“When I went to make the record, I was interested in the words Classical and classic; classic dance music; a canon of dance. I looked to the past thirty years and pinpointed the music that was classic. That got coupled and paired with all this classical imagery. Call it Classical Grease,” he snickers. “There were all these long-named bands in the ‘70s – Crown Heights Affair and Love Unlimited Orchestra. Similarly, I thought Hercules And Love Affair had a nice ring to it. It’s referencing the mythological character Hercules, the one who’d traveled with Jason & the Argonauts. I just wanted to come up with a name that was evocative of that and rooted in the same story and meant to be something bigger.”
Benefiting greatly from his past occupation as a noteworthy participant in the thriving ‘90s Denver dance scene, Butler seemed destined to carved out his own retro-fashioned niche. Wholly appreciative of the trendy cross-pollinated bicoastal sounds other contemporaries shared, he then tried to combine these styles in a fascinatingly vogue manner while serving as a teen DJ living just east of the Rocky Mountains.
“It was like West Coast rave and the warehouse scene relating to Chicago and Minneapolis merging. They all had interesting nightlife,” he recalls. “Denver attracted West Coast DJ’s like (revered house legend) Doc Martin. Chicago’s house music scene came through. We were perfectly situated.”
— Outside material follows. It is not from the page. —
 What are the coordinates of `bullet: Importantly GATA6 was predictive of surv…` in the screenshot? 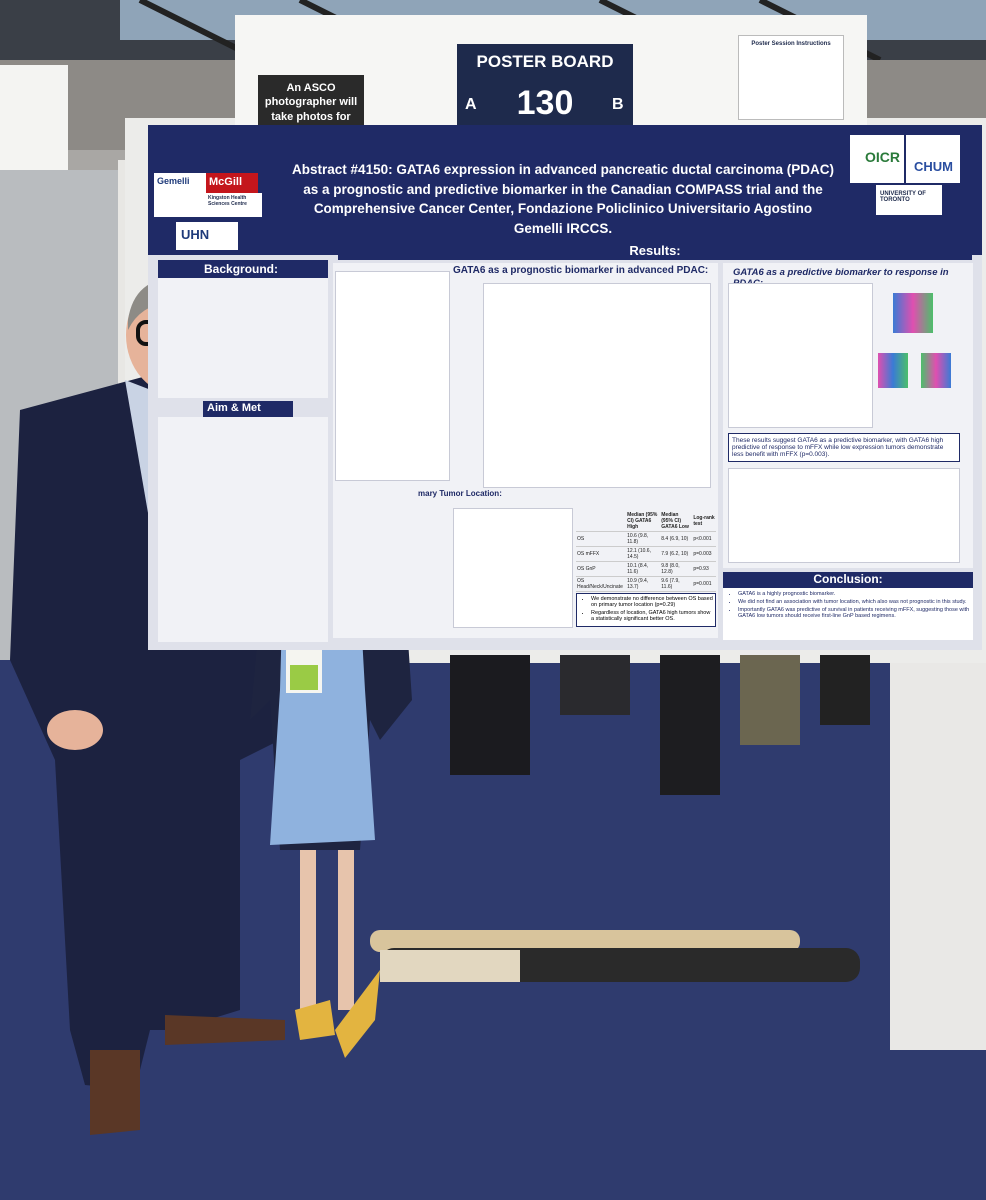 It's located at (854, 613).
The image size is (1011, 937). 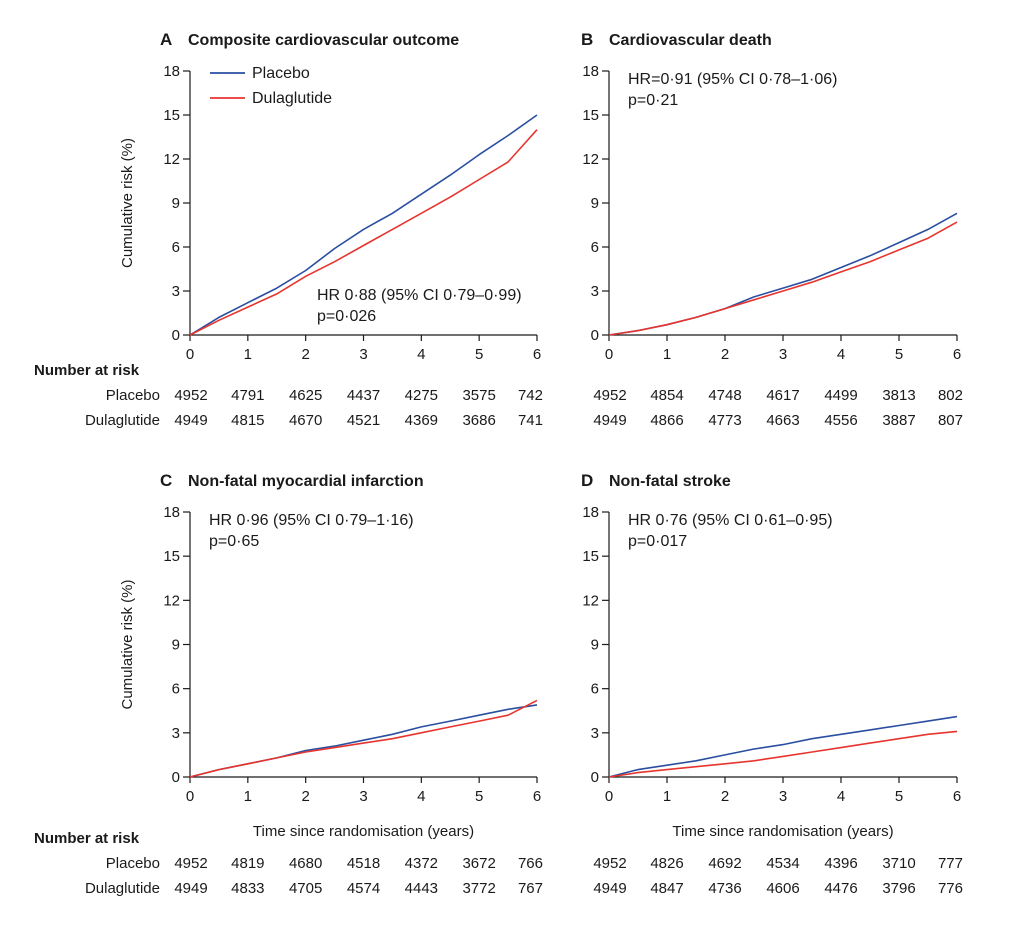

Butler’s ever-changing aggregate of touring members provided flexibility in the past, but he believes future creative endeavors may be done with a stabilized lineup. He thinks some people will stay, others leave, though he’s not specific. But he insists there’ll be a freedom in terms of players and music itself. Such autonomy draws parallels with distinguished drum ‘n bass assemblage Roni Size & Reprazent, whose peerless ’97 album, New Forms, was a monumental achievement perhaps only one ‘jungle’ step removed from Hercules’ less funky Love Affair. In fact, Butler confesses having a soft spot for analogous Bristol-based trip-hop combos such as Massive Attack and Portishead.
Whether playing orchestral director on horn-speckled Philly soul-derived instrumental, “Hercules Theme,” or lending his monotone half-spoken come-hither baritone to alluring reverie, “This Is My Love,” Butler’s constantly in charge of Hercules And Love Affair’s sizzling eponymous entree. But he’s not afraid to shine the spotlight on an equally impressive array of comrades. On top of those mentioned, it’d be difficult to dismiss co-producer Tim Goldsworthy, another New York City immigrant, brought onboard as drum programmer. A renowned British DJ, Goldsworthy has lent his percussive skills to (DFA Records co-founder) James Murphy’s awesome LCD Soundsystem projects as well as James Lavelle’s alien cinematic crew UNKLE.